## [TEXTAUSZUG]
☆ ☆ ☆

Sonntag, 29. Dezember 2019

Wo ich gerade bin


Weihnachten ist überstanden und nun bin ich an der Ostsee, in einem Haus, das ich nicht wieder verlassen möchte. Das schöne ist, dass ich wegen meiner nun bald einjährigen Nichtraucherei nicht mehr im halbstundentakt vor die Tür muss, die Temperaturen haben sich nämlich finally empfindlich der dazugehörigen Jahreszeit angenähert. Eisiger Ostwind weht von hüben nach drüben. 

Deshalb müssen wir weiterhin Speck ansetzen, was uns an dieser hübsch anzusehenden Tafel gar nicht mal so gut gelingt, denn die Stühle sind die reinste Katastrophe. 


Was mache ich statt der nikotinbedingten Auszeiten? Ich lese obsessiv, wie damals als ganz junges Mädchen, als lesen innere Kündigung von der Blutsverwandtschaft bedeutete, abtauchen in die Internatsmitternachtspartys im Kreise von Hanni und Nanni. In diesem Sessel. Hervorragendes Zeit rumkriegen neben all dem kollektiven Gewandere durch die mecklenburgische Flora und Fauna.

☆ ☆ ☆

## [BEREITGESTELLTE DATEN]
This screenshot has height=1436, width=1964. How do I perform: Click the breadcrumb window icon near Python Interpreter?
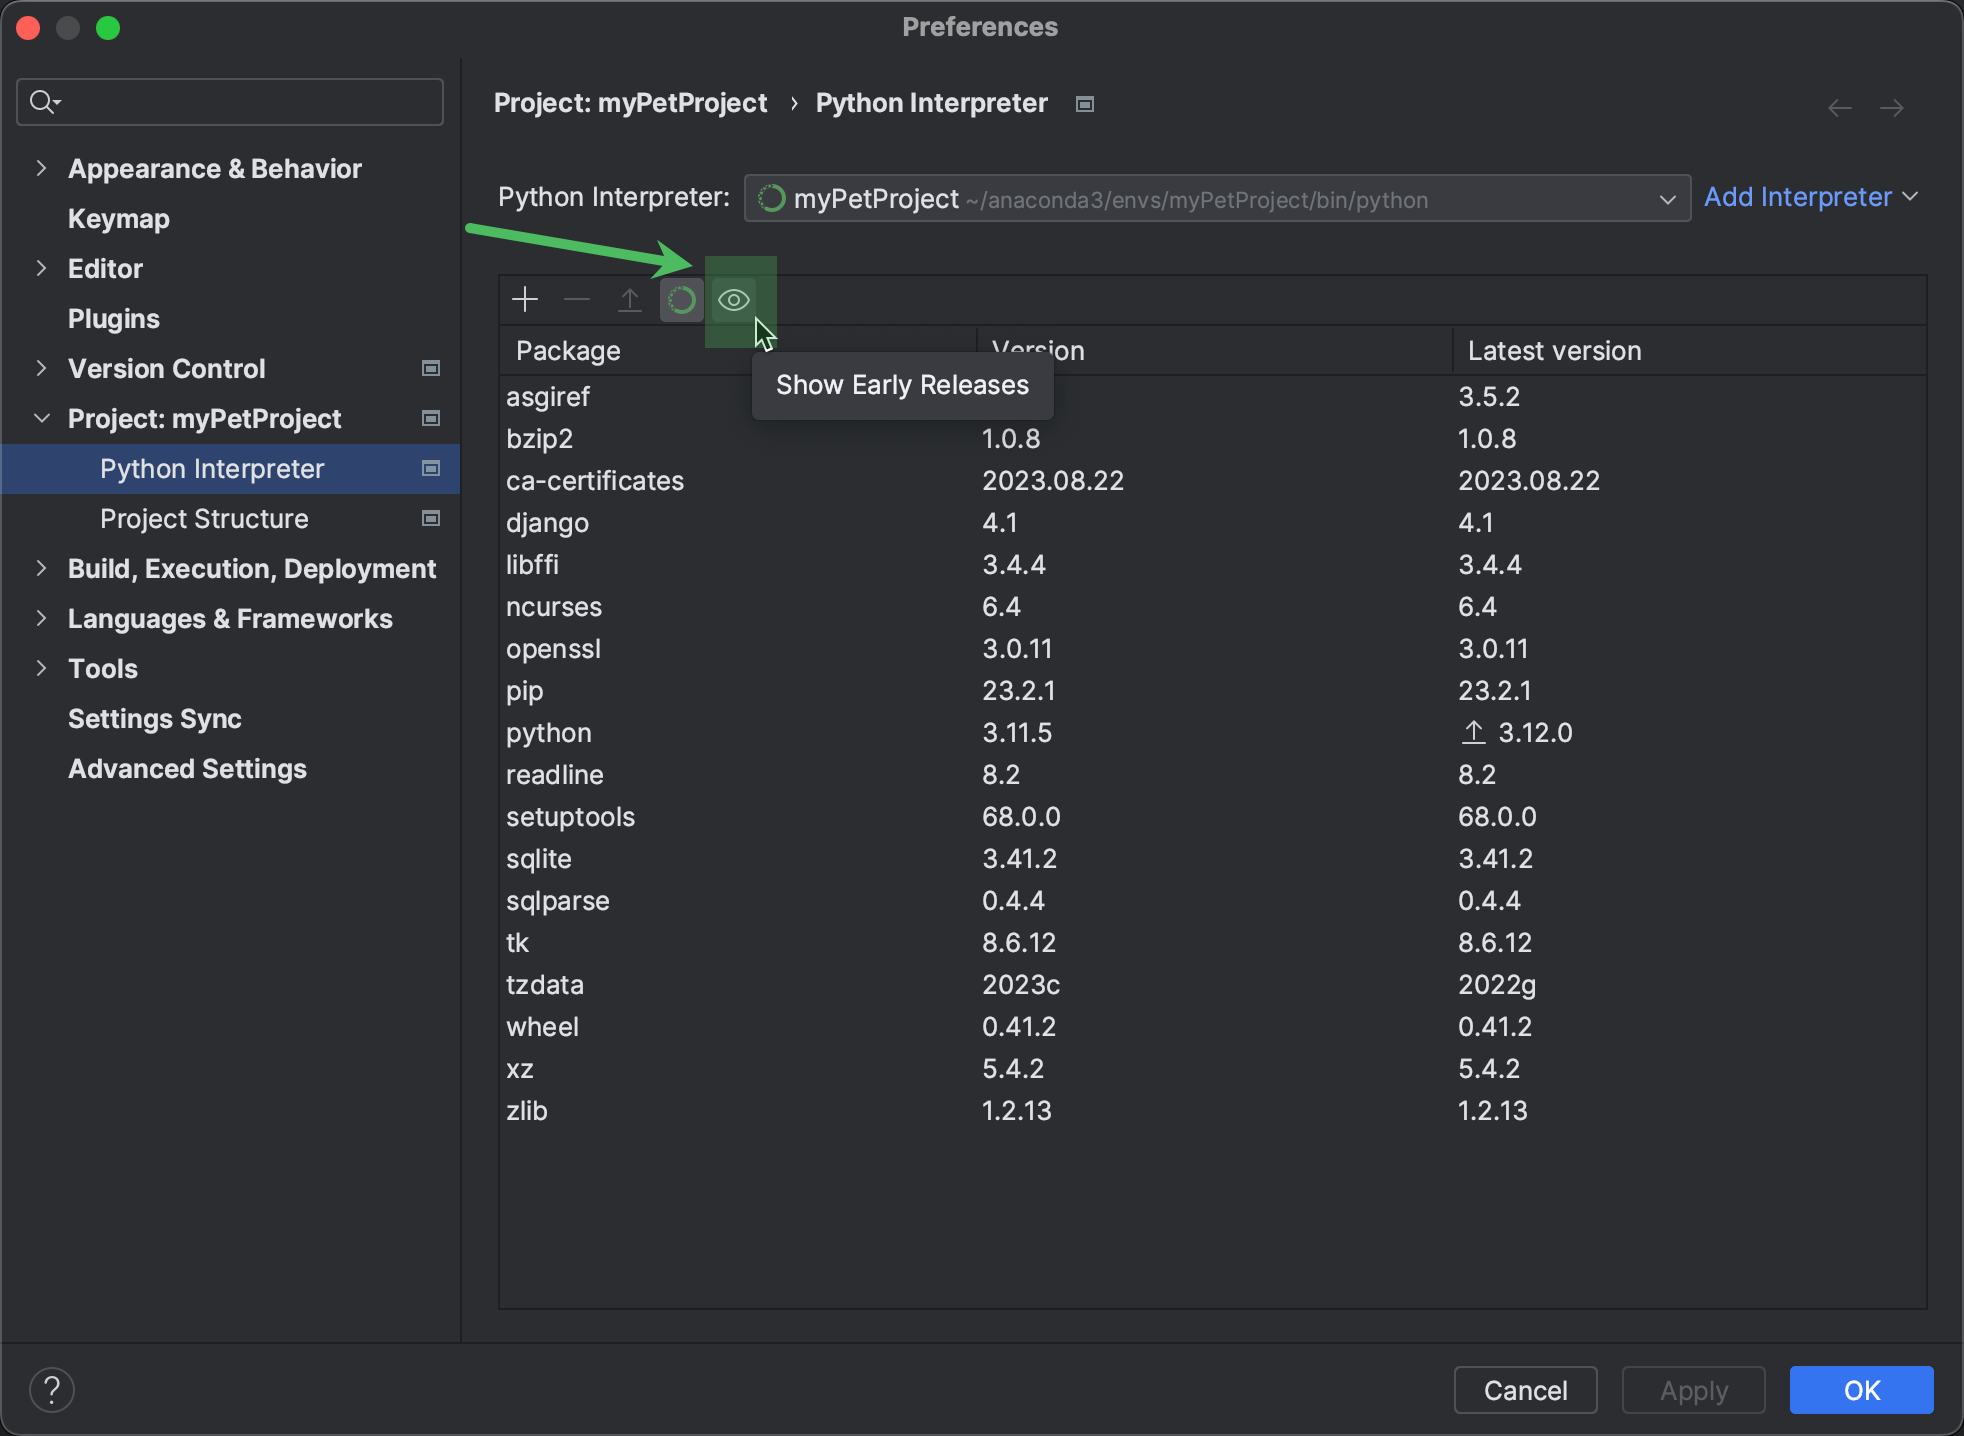tap(1084, 103)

☆ ☆ ☆

## [ARBEITSAUFTRÄGE]
**1.** Gib den Absatz aus dem Textauszug über den Ostseeaufenthalt, der mit „Weihnachten ist überstanden“ beginnt, in kürzerer Form wieder und behalte dabei seine wichtigsten Fakten bei.
**2.** Setze den Textauszug über den Ostseeaufenthalt im Anschluss an seinen letzten Satz fort.

## [GEORDNETE ERGEBNISSE]
**1.** Nach Weihnachten bin ich an der Ostsee, in einem Haus, das ich nicht mehr verlassen möchte. Weil ich seit bald einem Jahr nicht mehr rauche, muss ich nicht mehr jede halbe Stunde vor die Tür. Das ist gut, denn es ist endlich winterlich kalt geworden, und ein eisiger Ostwind weht.

**2.**
Oder dem Rumgeliege auf diesen Sofas, die es mir besonders schwer machen, wieder aufzustehen und mich dem Leben zu stellen (weitere Wanderungen).


Kurz und gut: ich bin im Glück und wünsche allen ähnliches zum Jahresausklang; ich denke, das haben wir alle verdient.


Samstag, 21. Dezember 2019

Bei Königs zuhause

Ach, jetzt haben wir es endlich wieder geschafft: die längste Nacht bricht heute heran und ab morgen geht es wieder aufwärts. Es ist aber auch sehr dunkel in diesem Jahr. Zum Ende hin spülte es mich in eine Millionärs... ach, was sage ich: Milliardärsvilla.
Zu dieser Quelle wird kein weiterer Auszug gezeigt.